■ Given problem ■
Gather every line of the items below that contains the string "Task", copying each such line in full. Matching is case-sensitive.

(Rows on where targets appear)

** begin **

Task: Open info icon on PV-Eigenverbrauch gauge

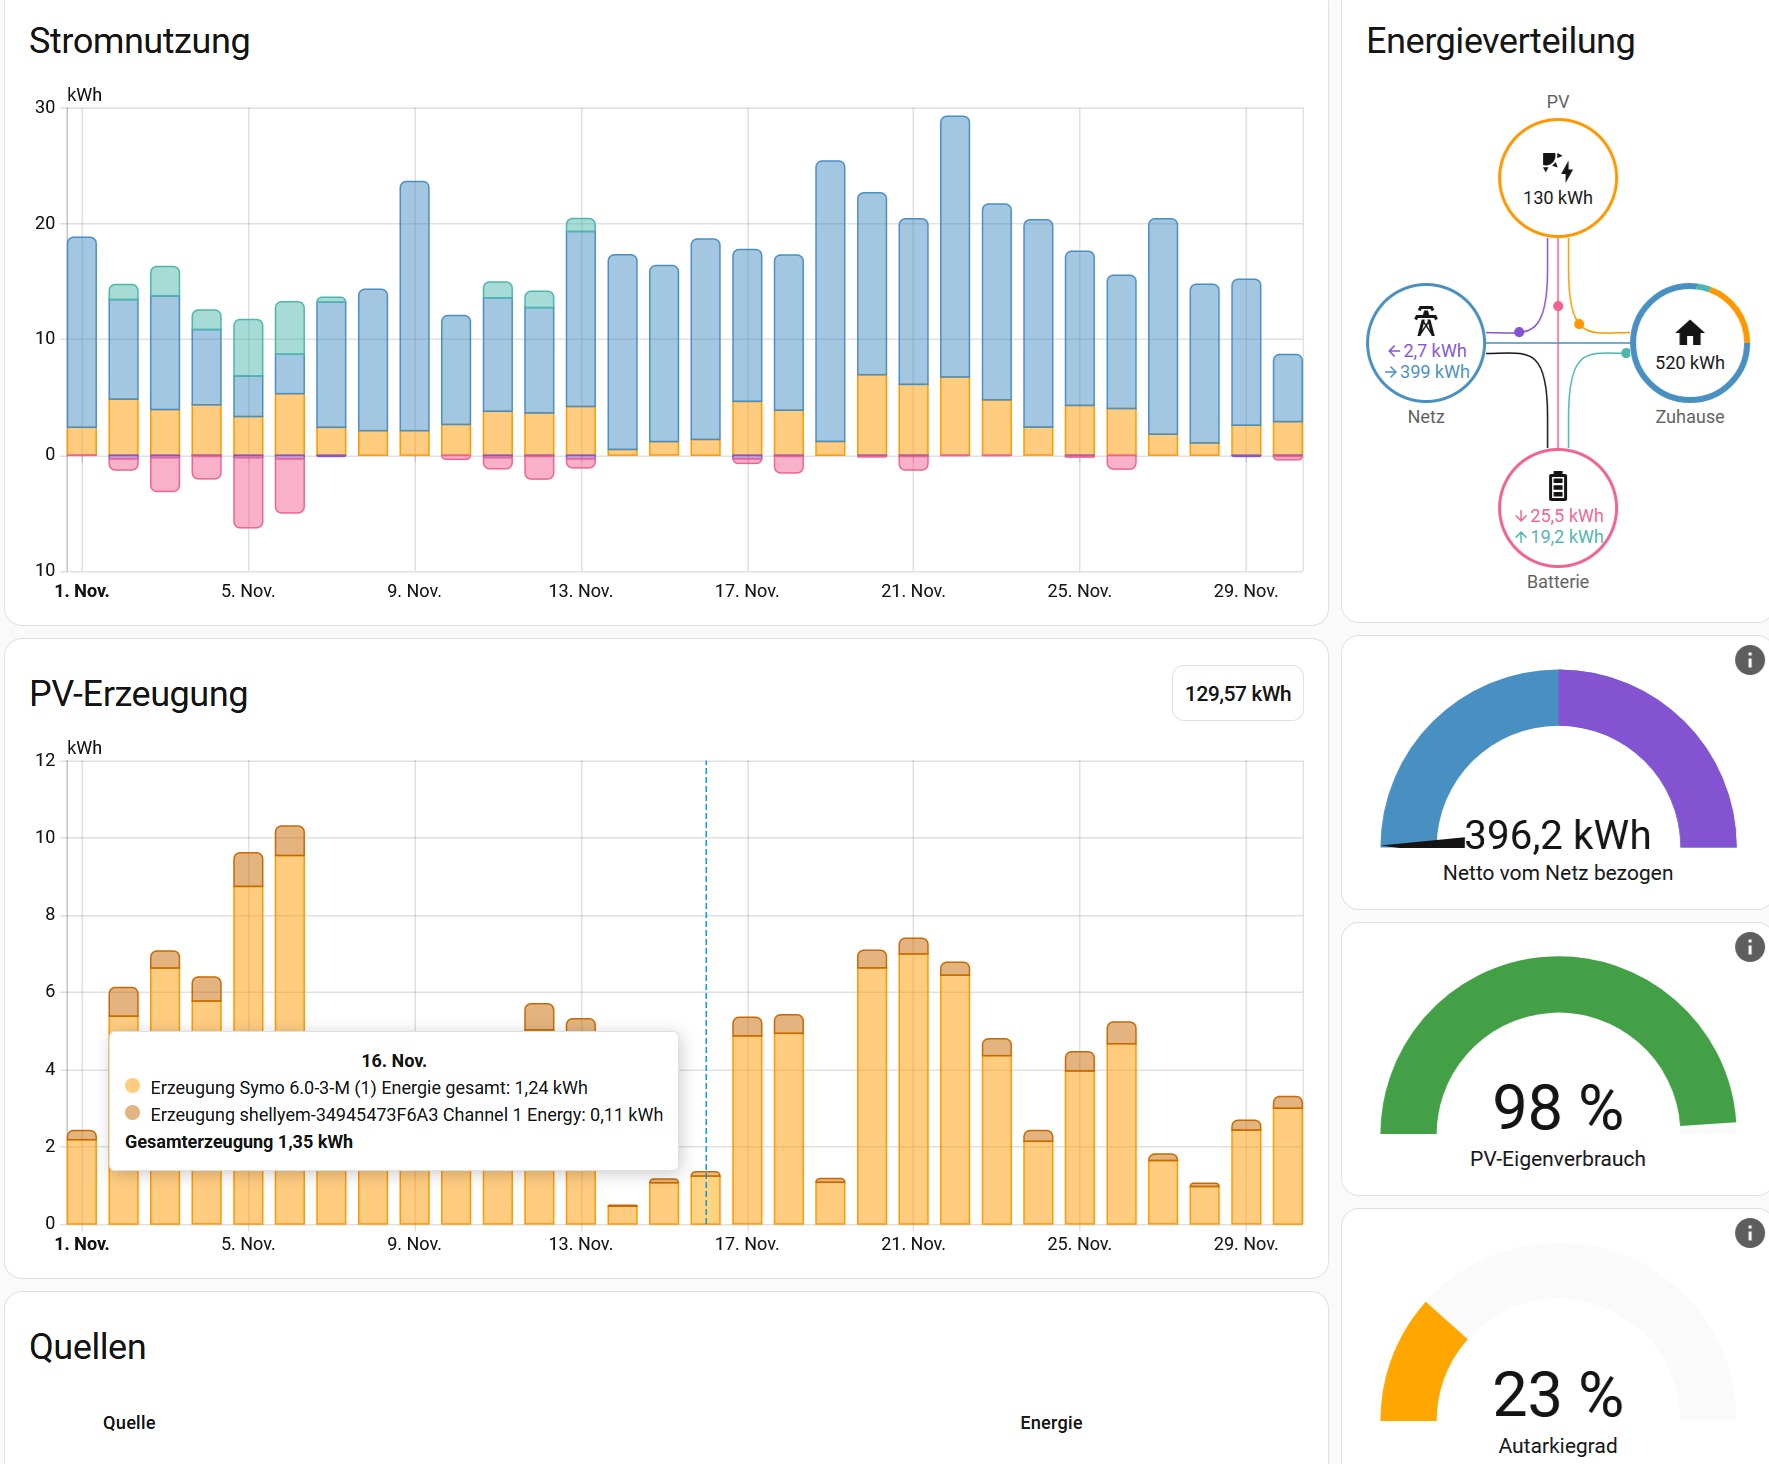Action: [x=1749, y=947]
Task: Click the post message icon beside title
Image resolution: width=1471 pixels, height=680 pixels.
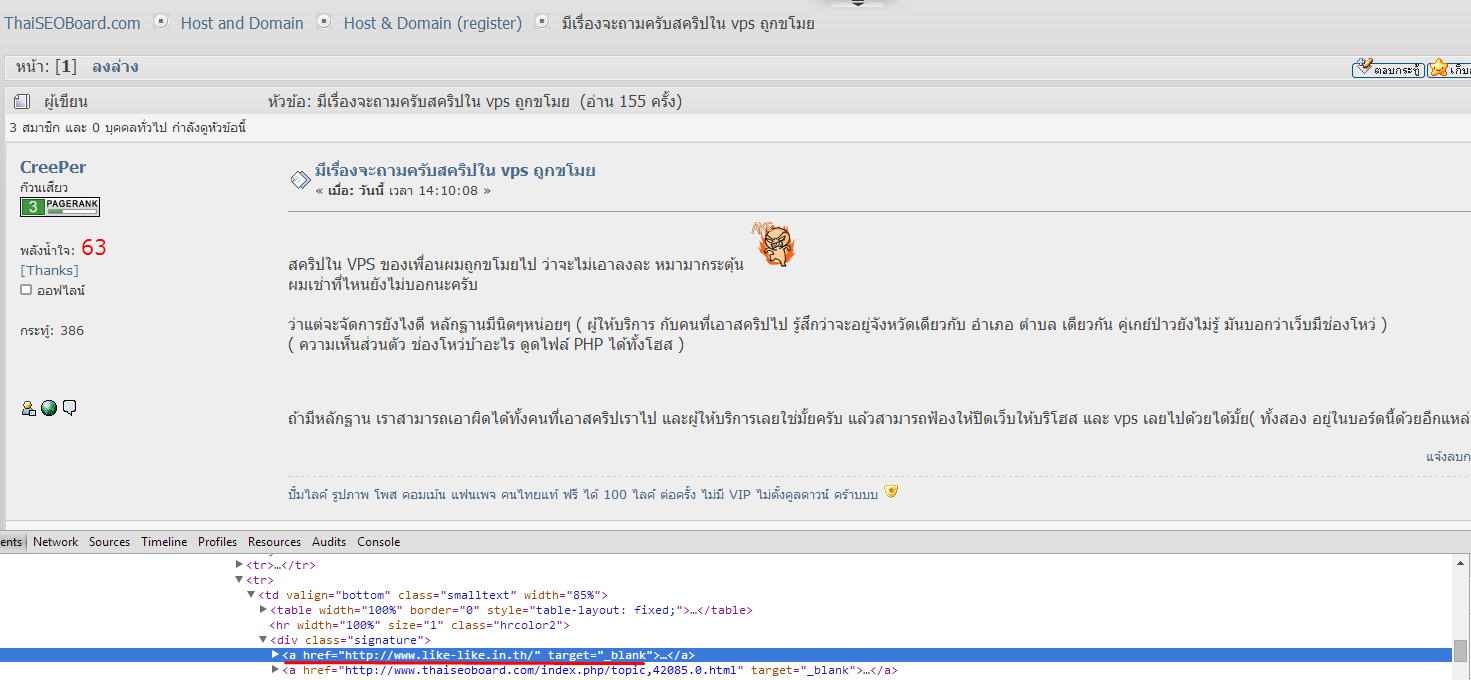Action: pyautogui.click(x=299, y=180)
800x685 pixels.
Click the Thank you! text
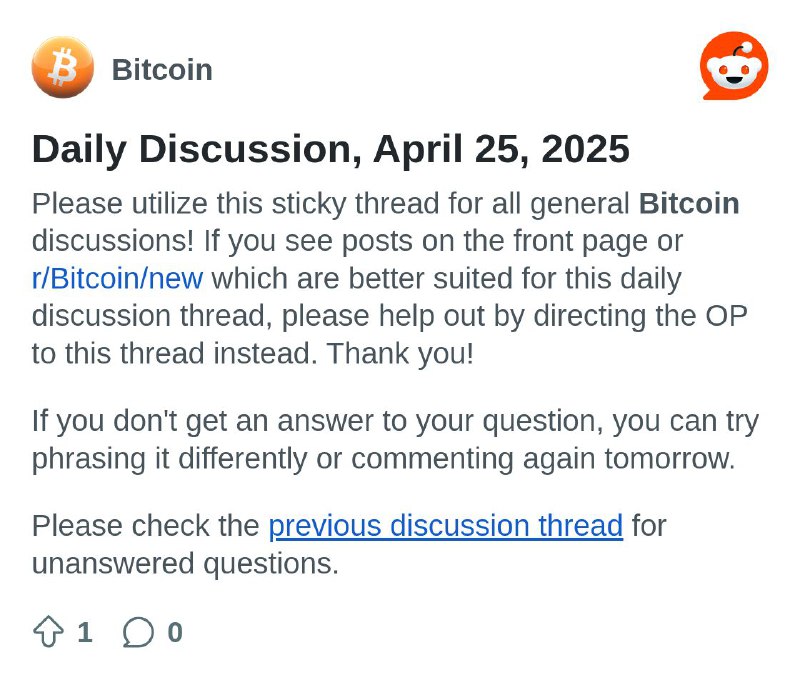[401, 353]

** end **

■ Correct response ■
Task: Open info icon on PV-Eigenverbrauch gauge
Task: Click the post message icon beside title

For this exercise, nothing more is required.